The type of natural selection exhibited in this lab was directional selection, where one extreme phenotype, in this case the pincher, was favored so the phenotypes shift towards that. Stabilizing selection is where the average phenotype in the middle are favored and extremes are not. This keeps the population from changing. Disruptive selection is when both extremes are favored and the graph splits in two. This is often the beginning of speciation.
http://www.course-notes.org/biology/topic_notes/33_behavioral_ecology/fecundity_selection


Natural selection is not the only thing that can change allele frequency. Genetic drift is when random acts kill random members of the population, eliminating them from the gene pool. This can be harmful because it lowers genetic variation. Gene flow is movement of alleles between populations, and mutations can also change allele frequency. Sexual selection traits are traits that increase chance of mating but do not help an individual survive.

New species are created in a process called speciation. When a species is reproductively isolated, they begin to drift apart until they are two different species. They become different species in a process called evolution. There is evidence to prove evolution exists. There are certain traits that modern day organisms have that are useless but would have been useful to ancestors. Also, similarities between species point to a common ancestor in the distant past.

Earths vast history is split up into eras, periods, and epochs. Mass extinctions mark the end of many of these. Each time period has different characteristics.

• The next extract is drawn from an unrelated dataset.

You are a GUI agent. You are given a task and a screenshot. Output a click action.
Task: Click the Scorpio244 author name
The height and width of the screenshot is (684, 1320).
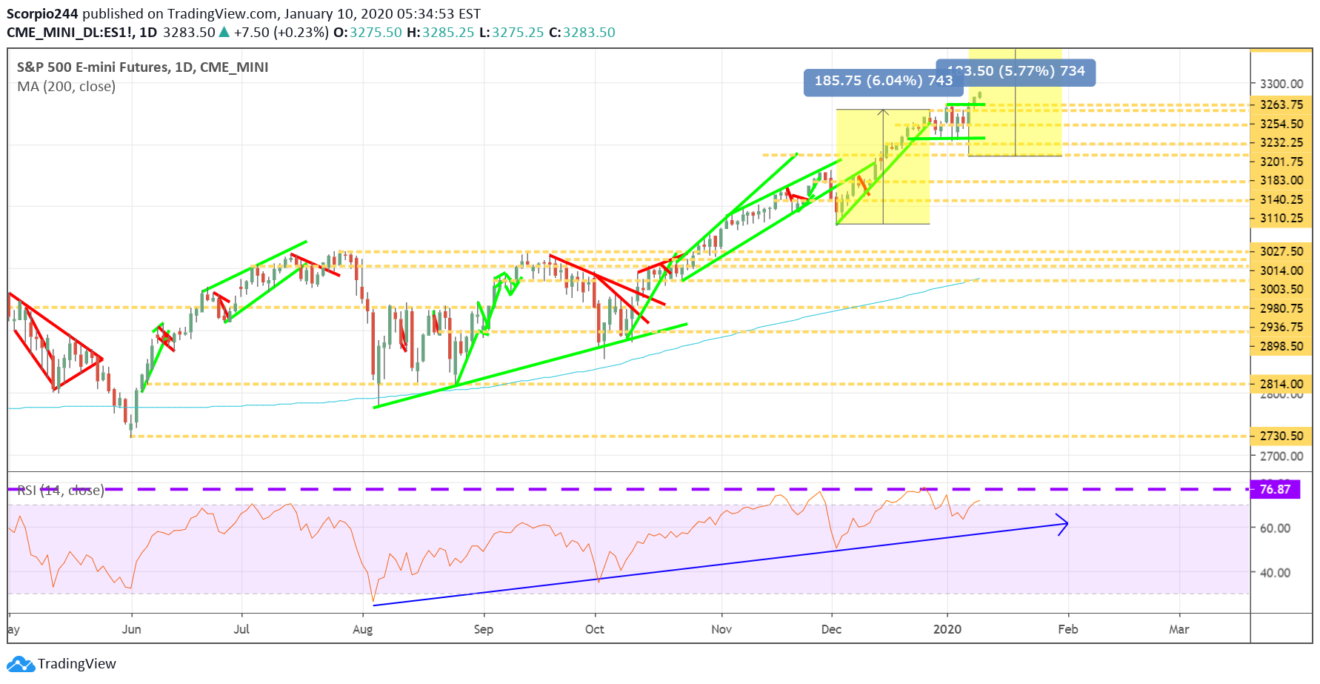[x=46, y=13]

This unit was not a very difficult unit, but the scale of the Earth's timeline is hard to comprehend. Some questions I have are how did unicellular organisms turn into multicellular organisms and then plants and animals. Also how did asexually reproducing organisms evolve and become sexually reproducing.

I have had a chance to be more assertive in the geological timeline project. I have realized that there is a time to be a leader and be slightly more aggressive for the better of the group, but also a time to sit back more passively to better the group. But mostly, I have been assertive by leading with clear logical steps and listening to the ideas of others.